You need to think about aspects like this. I would want more data points if my life depended on it.
ADAM and dynamic learning rates are meant to improve the learning rate
Please note: the graphs are ranked based on their temperature average across all 12 months. So when one is higher ranked but appears to have the same temperature, it’s because it was lower but is the same after rounding to 1 decimal place.
The example below was run for 50,000 epochs, what we observe is somewhat alarming – one of the ADAM graphs did worst of all (rank 36). It got stopped for an error of over 200 degrees.
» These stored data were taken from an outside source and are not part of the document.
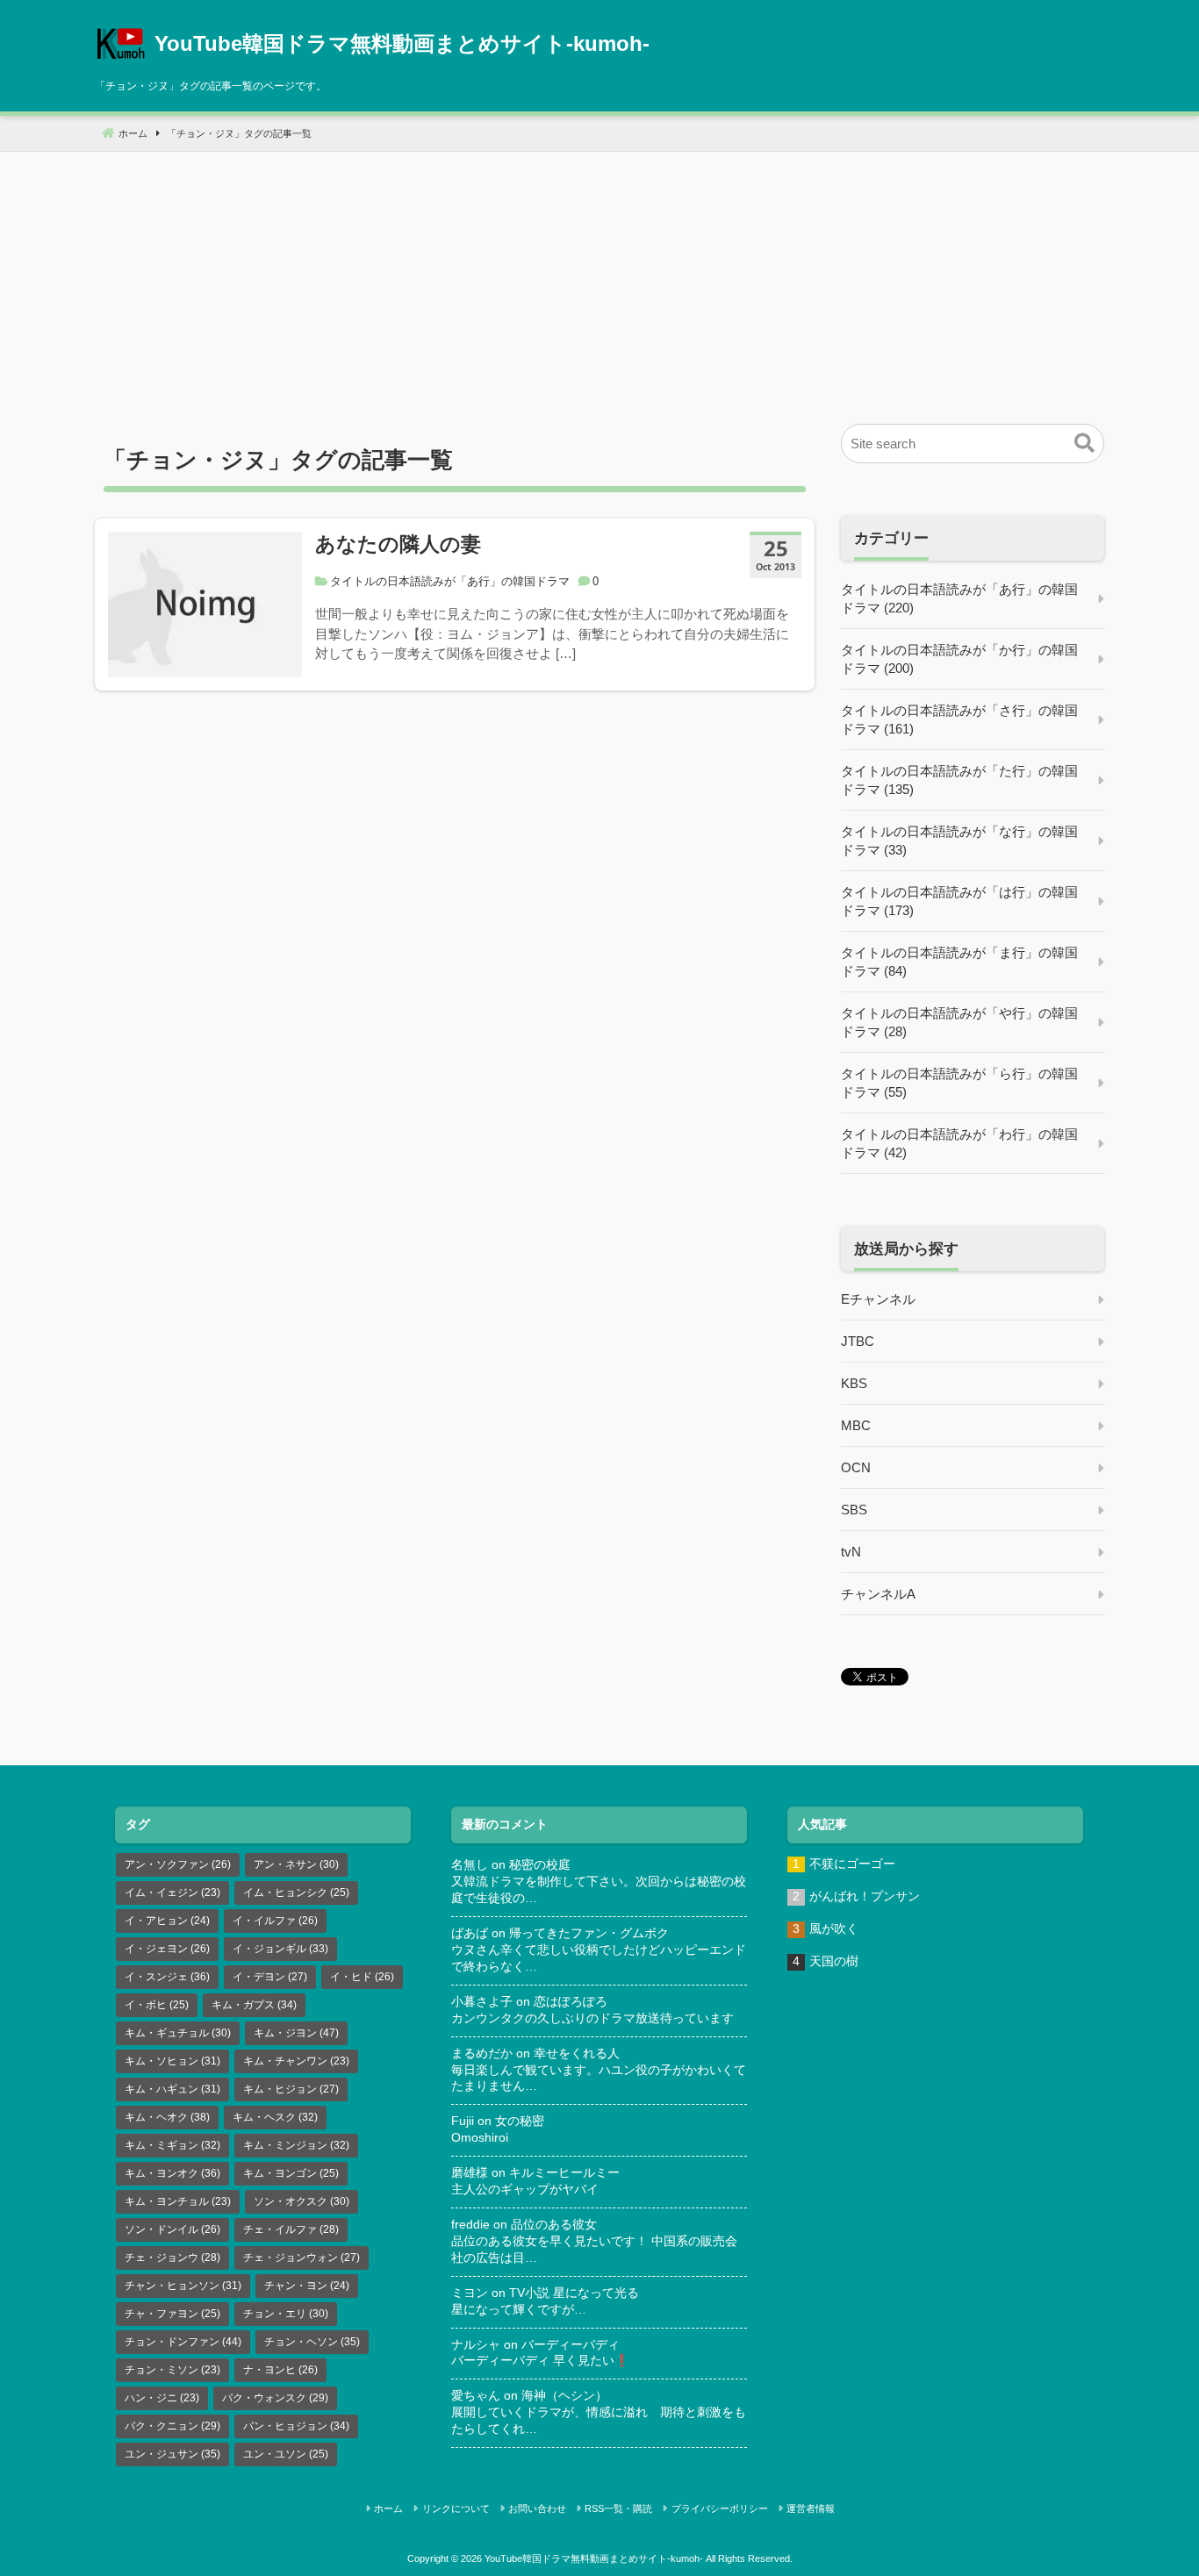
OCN (856, 1467)
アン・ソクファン (178, 1864)
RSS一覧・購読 (618, 2508)
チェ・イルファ (291, 2229)
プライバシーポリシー (719, 2508)
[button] (1084, 444)
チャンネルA (878, 1593)
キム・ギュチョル (178, 2033)
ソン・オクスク (301, 2201)
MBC (856, 1425)
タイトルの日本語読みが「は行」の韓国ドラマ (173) (959, 901)
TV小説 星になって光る (574, 2293)
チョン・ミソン (172, 2370)
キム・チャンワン (296, 2061)
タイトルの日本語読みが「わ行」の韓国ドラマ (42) (959, 1143)
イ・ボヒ (157, 2005)
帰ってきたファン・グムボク (589, 1933)
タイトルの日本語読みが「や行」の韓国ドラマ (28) (959, 1022)
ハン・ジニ (162, 2398)
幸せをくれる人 (577, 2053)
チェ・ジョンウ (172, 2257)
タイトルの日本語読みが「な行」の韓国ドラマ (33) (959, 840)
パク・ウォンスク (275, 2398)
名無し (469, 1864)
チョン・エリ (285, 2314)
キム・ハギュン (172, 2089)
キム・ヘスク (275, 2117)
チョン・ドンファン (183, 2342)
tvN (851, 1551)
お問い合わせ (537, 2508)
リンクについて (456, 2508)
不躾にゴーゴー (852, 1864)
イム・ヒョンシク (296, 1892)
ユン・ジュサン (172, 2454)
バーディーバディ (570, 2344)
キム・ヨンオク (172, 2173)
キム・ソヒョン (172, 2061)
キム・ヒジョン (291, 2089)
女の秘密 (519, 2121)
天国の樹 (833, 1961)
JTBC (857, 1341)
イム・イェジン (172, 1892)
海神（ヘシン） (564, 2395)
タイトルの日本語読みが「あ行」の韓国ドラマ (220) (959, 598)
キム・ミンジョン (296, 2145)
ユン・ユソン (285, 2454)
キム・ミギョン (172, 2145)
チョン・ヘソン (312, 2342)
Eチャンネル (878, 1299)
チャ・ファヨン (172, 2314)
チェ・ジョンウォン (301, 2257)
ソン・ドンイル (172, 2229)
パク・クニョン (172, 2426)
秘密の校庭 (540, 1864)
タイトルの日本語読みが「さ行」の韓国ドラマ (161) (959, 719)
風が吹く (833, 1929)
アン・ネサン (296, 1864)
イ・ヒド (362, 1977)
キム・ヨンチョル (178, 2201)
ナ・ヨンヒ (280, 2370)
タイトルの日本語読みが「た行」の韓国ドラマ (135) (959, 780)
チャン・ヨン (306, 2285)
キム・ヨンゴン (291, 2173)
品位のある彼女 (554, 2224)
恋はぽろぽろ (570, 2001)
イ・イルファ (275, 1920)
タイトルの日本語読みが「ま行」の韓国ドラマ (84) (959, 961)
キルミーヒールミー (564, 2172)
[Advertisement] (599, 274)
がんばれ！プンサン (864, 1896)
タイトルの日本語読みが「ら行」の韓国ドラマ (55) (959, 1082)
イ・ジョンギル (280, 1949)
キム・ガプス (254, 2005)
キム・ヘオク (167, 2117)
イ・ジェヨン (167, 1949)
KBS (854, 1383)
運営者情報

It might have reduced during subsequent epochs or blown up (the network weightings can grow huge).

Let’s think about #34, and 35, neither appear to have made an effort to converge, despite having Xavier / Random with “Reduce on Plateau”. They did worse than NO optimisations whatsoever.
At 5000 epochs rather than 50k, they scored as follows, different “best”, which then gives a dilemma. Do I pick the first to meet the minimum threshold, or do I wait for more epochs to train a better one?

In the following example, you can see the “oscillations” that arise using ADAM or learning rate techniques.
That led me to rethink the best approach, to expect “n” readings all below the threshold. You will find it can oscillate and reach the threshold, but the next epoch misses it by a wide margin, a few epochs later it’s back on track.
Oscillations in neural networks occur because each time we train it moves levers (weights/biases). Unfortunately, when you push one lever, despite ADAM and learning rates, it tends to ruin something that was previously correct, but over time, it generally manages to reach equilibrium.
ADAM tries to minimise that, by pushing the most critical levers. It still doesn’t directly converge.
Which do you think is consistently best?